The group predicted over 70,000 protein-coding genes, including 32,032 in the A subgenome and 34,402 in the D subgenome, that were functionally annotated.

In analyzing the genome, the researchers found that structural rearrangements, gene loss, disrupted genes, and sequence divergence were more prevalent in the A subgenome than the D subgenome, suggesting asymmetric evolution

Looking at genes and transcription factors important for cotton fiber development, the researchers found that of 10 transcription factors related to the MYB-domain, which is important for cotton fiber development, all were highly expressed during fiber initiation.

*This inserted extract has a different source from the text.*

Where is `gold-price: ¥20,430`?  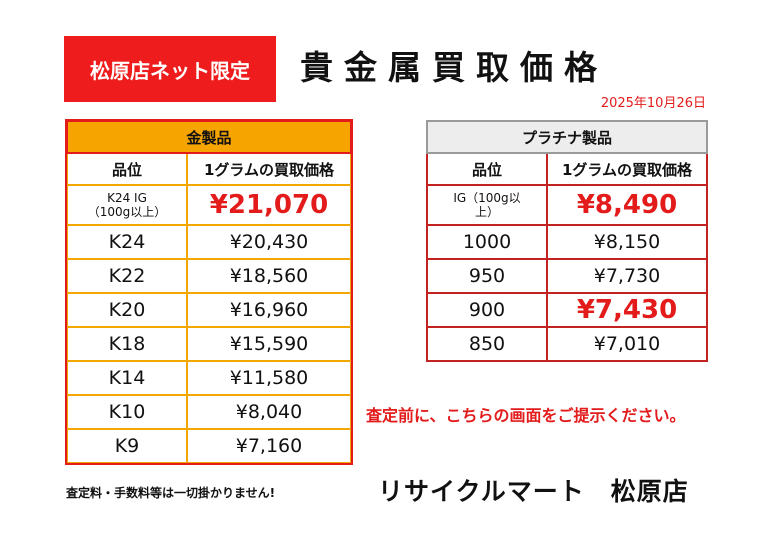
gold-price: ¥20,430 is located at coordinates (269, 242).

Interestingly, the researchers found that the two subgenomes each had independent contributions to the important traits of fiber quality and stress tolerance. For instance, the A subgenome contributed 41 positively selected genes related to fiber quality, while the D subgenome contributed 68 positively selected genes related to stress tolerance.

The group was also able to identify 32 genes related to cellulose synthase, which is required for making cellulose, including a group of genes that were expressed at levels 1.5 to 40 times higher than in wild cottons, "suggesting their potential role in increased lint yield and improved qualities in domesticated cotton," the authors wrote.

In the study led by the Chinese Academy of Agricultural Sciences, the researchers performed Illumina shotgun sequencing with insert sizes ranging from 250 bp to 40 kb. They then generated around 5x coverage of the genome with BACs to improve the assembly, which resulted in a contig N50 of 80 kb and a scaffold N50 of 764 kb. They also performed transcriptome sequencing, identifying 108,790 transcripts, 98.9 percent of which were detected in the de novo assembly. Using a genetic map, they anchored and oriented 1,923 Mb to 26 pseudochromosomes.

Similar to the Nanjing Agricultural University team, the group identified nearly 77,000 genes, 35,056 from the A subgenome and 37,086 from the D subgenome. In addition, they reported that approximately 66 percent of the genome was composed of transposable elements.

In addition, they found that the current A genome contains many genes that were not present in the ancestral homeolog and were transferred from the D genome.

Looking at their transcriptome data, the Chinese Academy of Agricultural Sciences team identified a significant number of genes from the A subgenome associated with fiber development.

Specifically, they reported on a group of genes known as ACOs, which modulate cotton fiber cell growth, as well as genes involved in primary and secondary wall synthesis that "might provide targets for engineering of improved fiber yield," the authors wrote.

The data from both groups will be deposited online in GenBank.